WHAT TO WORK ON - No pictures belong in the copy. Set down exactly the lines from the one that contains "Task: Open the Dashboard nav item" through the end of the data.

RECORDS PROVIDED -
*** Begin section ***

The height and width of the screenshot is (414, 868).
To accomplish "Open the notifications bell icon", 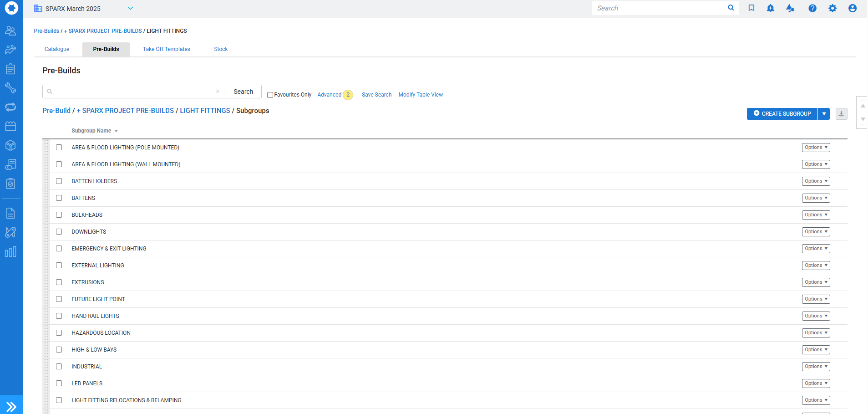I will pos(770,8).
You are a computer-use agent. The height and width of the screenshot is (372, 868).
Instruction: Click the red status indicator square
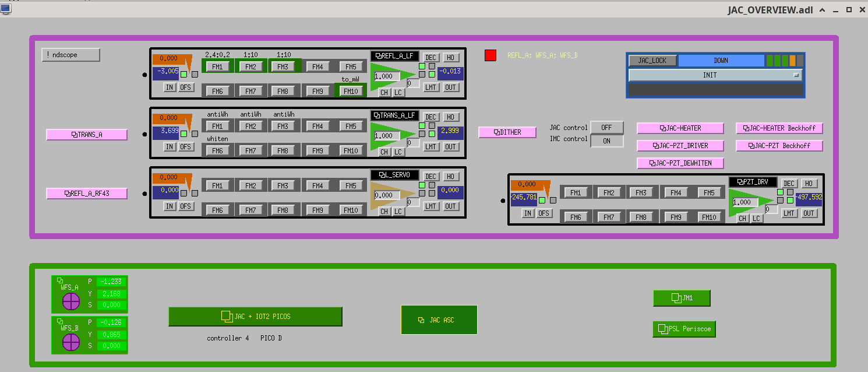click(491, 55)
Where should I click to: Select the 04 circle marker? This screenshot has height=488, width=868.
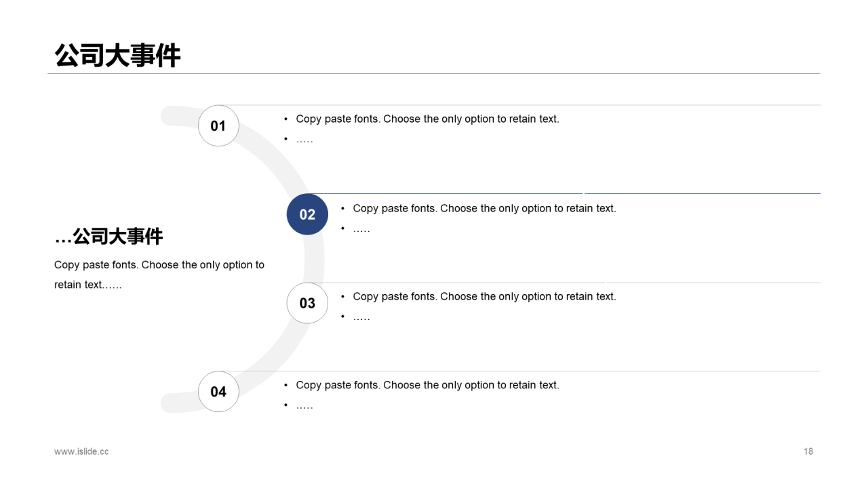click(x=218, y=392)
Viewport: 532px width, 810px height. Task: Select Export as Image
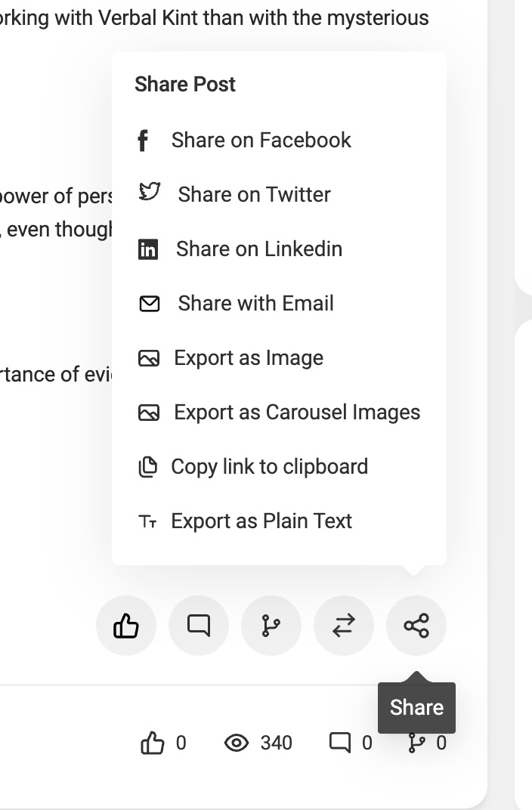248,357
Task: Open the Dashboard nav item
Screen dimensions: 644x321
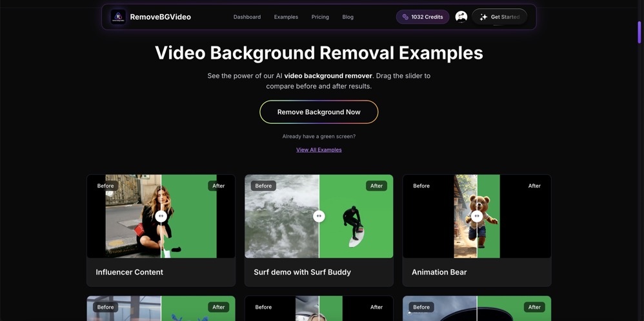Action: coord(247,17)
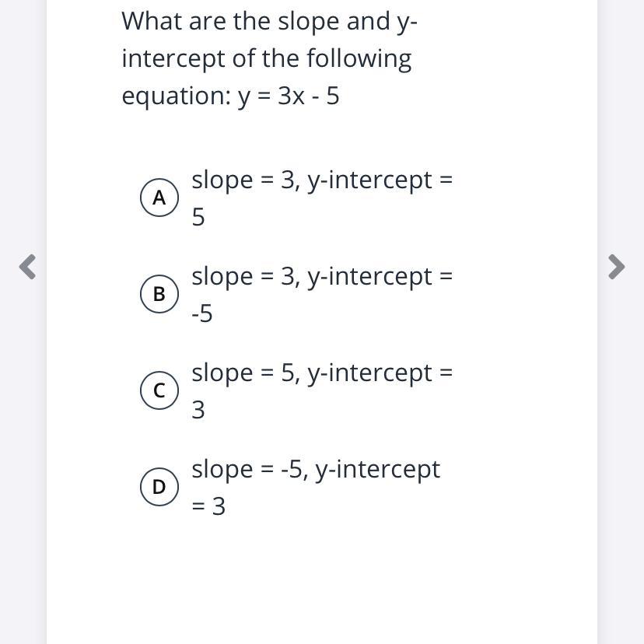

*** End section ***

ANSWER FOR THE TASK -
Task: Open the Dashboard nav item
Screen dimensions: 644x321
Action: coord(247,17)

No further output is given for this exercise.